Exercise task> Count how many lines of the listing below contain the string "icon" and give only that number.

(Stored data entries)
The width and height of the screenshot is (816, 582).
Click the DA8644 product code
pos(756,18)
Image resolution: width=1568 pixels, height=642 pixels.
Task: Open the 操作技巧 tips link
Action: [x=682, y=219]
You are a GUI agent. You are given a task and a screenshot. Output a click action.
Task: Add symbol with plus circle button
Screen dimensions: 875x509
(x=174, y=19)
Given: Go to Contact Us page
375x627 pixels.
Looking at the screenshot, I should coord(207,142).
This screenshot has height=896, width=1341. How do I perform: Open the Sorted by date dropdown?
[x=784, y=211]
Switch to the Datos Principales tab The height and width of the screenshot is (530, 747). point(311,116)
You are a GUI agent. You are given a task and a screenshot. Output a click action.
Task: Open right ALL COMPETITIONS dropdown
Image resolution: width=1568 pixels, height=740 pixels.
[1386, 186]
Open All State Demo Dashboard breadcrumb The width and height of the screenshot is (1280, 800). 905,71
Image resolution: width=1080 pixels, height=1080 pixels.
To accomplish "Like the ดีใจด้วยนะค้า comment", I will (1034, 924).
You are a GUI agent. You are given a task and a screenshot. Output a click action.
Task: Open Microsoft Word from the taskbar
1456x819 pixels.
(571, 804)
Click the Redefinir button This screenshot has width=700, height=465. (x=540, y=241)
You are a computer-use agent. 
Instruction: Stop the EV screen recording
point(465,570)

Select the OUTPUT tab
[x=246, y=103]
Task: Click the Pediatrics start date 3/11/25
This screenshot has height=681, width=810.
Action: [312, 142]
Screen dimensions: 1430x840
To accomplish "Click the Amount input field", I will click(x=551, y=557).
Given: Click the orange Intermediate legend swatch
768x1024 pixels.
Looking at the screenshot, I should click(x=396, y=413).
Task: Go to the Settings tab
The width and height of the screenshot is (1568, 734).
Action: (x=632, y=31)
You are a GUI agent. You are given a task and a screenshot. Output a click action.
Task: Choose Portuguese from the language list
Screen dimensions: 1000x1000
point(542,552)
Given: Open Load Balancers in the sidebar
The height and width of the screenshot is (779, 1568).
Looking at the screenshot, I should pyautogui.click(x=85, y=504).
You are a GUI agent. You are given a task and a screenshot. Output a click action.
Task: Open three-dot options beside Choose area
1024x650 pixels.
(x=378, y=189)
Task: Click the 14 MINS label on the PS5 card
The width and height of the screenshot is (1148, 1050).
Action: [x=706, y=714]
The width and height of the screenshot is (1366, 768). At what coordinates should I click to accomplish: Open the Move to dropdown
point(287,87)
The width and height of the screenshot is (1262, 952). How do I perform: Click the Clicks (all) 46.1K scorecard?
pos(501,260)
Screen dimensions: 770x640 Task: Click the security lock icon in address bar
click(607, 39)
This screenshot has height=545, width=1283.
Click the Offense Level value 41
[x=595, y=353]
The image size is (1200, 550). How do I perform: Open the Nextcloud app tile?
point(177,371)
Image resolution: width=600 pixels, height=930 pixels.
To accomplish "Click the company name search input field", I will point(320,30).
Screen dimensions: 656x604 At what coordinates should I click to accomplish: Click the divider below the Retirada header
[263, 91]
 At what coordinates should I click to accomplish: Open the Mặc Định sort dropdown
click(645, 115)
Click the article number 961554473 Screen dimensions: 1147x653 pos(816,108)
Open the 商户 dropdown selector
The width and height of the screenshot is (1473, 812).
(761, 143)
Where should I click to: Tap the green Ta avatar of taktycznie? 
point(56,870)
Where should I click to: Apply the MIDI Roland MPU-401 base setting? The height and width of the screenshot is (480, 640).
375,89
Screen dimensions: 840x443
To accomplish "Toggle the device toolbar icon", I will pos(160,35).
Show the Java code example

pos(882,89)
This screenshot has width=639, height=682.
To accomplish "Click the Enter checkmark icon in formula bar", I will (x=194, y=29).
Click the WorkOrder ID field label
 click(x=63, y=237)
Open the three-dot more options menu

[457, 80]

Solution to the exercise> 3